God knows I’m not the world’s biggest fan of Merlot. I’m pretty much there with Miles from “Sideways“. When I hear “Merlot”, I think a bit of cherry fruit, bland, vanilla and pretty much nothing else. There’s a lot of that floating around this province, produced here and elsewhere, that fit that description perfectly.
Here’s how I happened to pick this bottle up at Marquis Wine Cellars the other night. I was headed out for a long road cycling workout the next day and hadn’t soaked up much iron in my diet in the last week, so I thought a steak would be a great choice for dinner. With that in my mind, I headed into Marquis and was looking for the classic steak pairing: Cabernet Sauvignon. While scanning the Cali section, my eyes landed on this bottle. 2001. From Mayacamas. A Merlot, I know, but I was thinking a Mayacamas Merlot should fit the bill quite nicely.
I don’t know if I’d go so far as to call this an Old World style New World wine, but I guess I will. It’s got a funky edge to it that most California producers seemingly try to avoid. Instead of a manipulated and polished vanilla-ness, this wine tastes of the grapes and that’s good thing. Its colour is a dark brick-ish red that doesn’t show any age-driven mellowing around the edges. The nose is an intriguing mix of black olives, tea, plum and dark cherry.

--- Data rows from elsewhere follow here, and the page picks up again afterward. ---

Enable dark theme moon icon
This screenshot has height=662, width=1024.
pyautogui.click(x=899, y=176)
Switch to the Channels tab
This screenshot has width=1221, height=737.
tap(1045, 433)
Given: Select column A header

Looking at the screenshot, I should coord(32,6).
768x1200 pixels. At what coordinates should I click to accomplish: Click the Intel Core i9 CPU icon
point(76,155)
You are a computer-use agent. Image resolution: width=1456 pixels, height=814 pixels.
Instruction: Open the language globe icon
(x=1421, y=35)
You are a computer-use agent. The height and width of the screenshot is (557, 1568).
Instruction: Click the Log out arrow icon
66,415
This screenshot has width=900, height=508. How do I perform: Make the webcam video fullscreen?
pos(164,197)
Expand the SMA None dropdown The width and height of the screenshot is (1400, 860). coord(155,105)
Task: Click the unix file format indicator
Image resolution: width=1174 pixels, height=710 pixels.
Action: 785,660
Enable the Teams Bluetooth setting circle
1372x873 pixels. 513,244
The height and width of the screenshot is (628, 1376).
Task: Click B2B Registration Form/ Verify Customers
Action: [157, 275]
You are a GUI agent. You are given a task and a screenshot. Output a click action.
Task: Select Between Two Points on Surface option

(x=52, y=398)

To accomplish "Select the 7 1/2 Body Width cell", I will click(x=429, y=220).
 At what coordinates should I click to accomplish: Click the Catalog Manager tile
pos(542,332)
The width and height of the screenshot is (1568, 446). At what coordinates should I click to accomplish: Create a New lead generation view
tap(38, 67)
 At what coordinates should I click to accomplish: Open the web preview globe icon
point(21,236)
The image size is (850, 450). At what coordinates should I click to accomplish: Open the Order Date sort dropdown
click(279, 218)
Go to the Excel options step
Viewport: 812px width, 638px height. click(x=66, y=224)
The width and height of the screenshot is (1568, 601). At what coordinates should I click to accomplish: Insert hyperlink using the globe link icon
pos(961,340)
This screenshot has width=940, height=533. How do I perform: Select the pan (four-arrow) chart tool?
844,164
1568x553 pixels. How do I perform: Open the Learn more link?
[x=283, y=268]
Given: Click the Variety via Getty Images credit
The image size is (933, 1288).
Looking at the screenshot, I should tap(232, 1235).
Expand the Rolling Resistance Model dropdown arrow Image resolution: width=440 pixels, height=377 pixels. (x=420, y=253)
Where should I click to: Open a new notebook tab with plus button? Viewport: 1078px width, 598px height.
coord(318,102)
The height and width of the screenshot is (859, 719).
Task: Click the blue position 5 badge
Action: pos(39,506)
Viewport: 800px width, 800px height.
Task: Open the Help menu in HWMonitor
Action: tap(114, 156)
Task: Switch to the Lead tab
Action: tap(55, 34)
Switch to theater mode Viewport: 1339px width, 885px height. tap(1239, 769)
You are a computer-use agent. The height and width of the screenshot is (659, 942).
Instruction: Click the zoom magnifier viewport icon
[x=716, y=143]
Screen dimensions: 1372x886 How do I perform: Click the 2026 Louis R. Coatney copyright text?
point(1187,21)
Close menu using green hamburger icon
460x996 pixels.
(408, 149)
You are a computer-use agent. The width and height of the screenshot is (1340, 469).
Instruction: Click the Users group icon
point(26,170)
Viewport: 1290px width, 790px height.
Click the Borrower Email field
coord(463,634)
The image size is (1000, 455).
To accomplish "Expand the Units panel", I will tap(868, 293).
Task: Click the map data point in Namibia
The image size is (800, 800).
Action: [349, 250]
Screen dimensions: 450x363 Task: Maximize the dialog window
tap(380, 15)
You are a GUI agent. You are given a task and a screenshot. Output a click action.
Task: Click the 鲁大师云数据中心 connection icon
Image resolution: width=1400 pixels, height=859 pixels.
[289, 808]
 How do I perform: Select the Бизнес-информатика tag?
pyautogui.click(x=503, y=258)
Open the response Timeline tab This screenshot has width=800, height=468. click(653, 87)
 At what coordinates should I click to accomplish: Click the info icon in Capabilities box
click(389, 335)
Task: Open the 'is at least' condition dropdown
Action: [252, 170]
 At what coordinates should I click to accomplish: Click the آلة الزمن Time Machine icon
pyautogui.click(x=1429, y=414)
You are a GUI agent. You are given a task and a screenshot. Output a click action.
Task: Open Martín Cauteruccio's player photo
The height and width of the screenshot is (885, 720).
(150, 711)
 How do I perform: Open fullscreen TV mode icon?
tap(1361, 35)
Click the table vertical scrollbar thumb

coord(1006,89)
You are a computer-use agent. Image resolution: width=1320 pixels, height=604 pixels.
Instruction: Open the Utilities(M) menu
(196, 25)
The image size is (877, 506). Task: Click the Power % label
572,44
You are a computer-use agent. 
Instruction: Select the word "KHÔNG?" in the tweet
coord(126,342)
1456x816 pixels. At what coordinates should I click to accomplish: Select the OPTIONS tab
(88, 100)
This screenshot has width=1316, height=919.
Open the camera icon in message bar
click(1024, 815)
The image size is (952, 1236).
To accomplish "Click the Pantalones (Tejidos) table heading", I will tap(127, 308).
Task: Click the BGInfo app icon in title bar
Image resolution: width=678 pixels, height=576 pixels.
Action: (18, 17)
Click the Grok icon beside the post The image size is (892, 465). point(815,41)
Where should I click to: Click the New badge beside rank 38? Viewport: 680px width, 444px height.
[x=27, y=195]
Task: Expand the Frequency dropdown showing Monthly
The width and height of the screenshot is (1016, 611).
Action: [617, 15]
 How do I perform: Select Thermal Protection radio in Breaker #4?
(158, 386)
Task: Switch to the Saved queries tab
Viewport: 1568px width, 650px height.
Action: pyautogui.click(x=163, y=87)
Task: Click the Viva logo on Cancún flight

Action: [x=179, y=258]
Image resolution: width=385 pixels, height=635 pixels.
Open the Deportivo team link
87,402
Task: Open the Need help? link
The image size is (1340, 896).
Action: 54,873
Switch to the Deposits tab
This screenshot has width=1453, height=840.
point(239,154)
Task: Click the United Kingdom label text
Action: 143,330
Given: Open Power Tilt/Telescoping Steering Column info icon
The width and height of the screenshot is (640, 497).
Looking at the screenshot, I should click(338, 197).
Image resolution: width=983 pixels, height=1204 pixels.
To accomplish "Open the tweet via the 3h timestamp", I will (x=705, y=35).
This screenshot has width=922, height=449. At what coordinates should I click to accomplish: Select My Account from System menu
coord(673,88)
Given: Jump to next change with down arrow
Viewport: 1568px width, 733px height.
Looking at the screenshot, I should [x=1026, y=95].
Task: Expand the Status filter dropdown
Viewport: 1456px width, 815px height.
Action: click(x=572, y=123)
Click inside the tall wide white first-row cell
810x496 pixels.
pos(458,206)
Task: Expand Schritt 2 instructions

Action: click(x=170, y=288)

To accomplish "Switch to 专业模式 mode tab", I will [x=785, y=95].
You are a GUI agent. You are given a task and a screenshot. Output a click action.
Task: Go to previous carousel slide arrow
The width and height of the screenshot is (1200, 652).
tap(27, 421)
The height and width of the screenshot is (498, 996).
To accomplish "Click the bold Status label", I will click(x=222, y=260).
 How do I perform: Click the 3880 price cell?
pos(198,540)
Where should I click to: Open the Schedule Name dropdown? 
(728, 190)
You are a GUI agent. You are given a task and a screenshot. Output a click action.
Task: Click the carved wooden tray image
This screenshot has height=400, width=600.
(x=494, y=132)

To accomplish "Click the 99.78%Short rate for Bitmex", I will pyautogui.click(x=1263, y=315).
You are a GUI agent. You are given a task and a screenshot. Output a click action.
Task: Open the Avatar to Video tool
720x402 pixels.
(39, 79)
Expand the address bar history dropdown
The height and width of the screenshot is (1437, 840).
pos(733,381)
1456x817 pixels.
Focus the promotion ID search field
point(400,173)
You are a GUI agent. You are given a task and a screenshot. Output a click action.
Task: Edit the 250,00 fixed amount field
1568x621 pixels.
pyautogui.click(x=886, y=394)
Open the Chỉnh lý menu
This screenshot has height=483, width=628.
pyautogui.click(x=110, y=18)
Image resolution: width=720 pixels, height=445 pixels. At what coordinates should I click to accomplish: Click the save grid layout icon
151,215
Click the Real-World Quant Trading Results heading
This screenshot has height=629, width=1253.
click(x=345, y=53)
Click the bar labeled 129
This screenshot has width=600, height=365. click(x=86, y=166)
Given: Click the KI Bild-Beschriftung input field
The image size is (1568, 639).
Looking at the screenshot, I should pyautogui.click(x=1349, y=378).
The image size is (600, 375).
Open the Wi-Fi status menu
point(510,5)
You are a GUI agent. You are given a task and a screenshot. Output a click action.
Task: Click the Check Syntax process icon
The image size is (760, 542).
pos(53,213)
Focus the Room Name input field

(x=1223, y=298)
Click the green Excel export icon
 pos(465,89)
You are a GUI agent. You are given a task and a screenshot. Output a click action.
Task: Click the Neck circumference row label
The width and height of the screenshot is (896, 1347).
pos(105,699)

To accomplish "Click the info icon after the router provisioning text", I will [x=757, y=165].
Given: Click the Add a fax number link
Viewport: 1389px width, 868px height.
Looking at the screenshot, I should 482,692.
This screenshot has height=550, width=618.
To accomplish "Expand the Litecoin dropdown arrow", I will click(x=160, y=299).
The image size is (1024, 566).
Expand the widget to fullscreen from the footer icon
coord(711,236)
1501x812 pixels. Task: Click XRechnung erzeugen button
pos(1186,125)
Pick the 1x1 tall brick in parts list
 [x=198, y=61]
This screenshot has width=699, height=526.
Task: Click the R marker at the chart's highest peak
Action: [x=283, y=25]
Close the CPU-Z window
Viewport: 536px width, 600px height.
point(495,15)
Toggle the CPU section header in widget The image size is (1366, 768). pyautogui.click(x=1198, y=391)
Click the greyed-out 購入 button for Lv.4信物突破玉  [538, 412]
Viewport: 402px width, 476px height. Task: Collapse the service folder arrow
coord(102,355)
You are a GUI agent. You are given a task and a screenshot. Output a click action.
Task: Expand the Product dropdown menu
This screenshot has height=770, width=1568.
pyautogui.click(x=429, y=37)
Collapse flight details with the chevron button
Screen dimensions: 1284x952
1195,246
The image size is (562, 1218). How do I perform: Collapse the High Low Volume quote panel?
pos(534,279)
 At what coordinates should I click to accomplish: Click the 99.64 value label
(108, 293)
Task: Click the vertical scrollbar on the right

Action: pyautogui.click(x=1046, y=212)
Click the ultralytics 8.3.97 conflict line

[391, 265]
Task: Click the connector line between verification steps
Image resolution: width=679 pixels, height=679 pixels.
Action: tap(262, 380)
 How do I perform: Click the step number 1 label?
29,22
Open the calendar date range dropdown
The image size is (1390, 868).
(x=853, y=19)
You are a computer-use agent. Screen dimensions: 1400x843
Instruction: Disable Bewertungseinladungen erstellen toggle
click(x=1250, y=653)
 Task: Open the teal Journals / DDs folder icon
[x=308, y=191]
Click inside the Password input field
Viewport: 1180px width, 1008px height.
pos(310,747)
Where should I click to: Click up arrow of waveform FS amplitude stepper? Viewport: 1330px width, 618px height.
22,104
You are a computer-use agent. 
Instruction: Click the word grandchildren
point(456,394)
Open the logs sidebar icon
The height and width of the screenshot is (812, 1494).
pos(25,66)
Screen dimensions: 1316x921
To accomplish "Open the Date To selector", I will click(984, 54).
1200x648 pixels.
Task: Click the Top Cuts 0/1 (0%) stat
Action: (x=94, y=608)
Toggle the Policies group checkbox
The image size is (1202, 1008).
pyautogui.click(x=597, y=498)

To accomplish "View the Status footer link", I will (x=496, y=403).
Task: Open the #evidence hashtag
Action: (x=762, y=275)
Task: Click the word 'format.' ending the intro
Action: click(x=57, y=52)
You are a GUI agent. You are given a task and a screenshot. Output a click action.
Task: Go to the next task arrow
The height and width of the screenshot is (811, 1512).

The flavours? Wow. The flavours amplify the slightly bitter edge of the dark cherry and finish off with tea-edged dark plum. The finish goes on for minutes. I had it with that steak and experienced one of those happy food-wine moments I wanted to last and last.
If you want to try an old-school California approach to Merlot that won’t have you longing for less oak and more flavour, give this a try.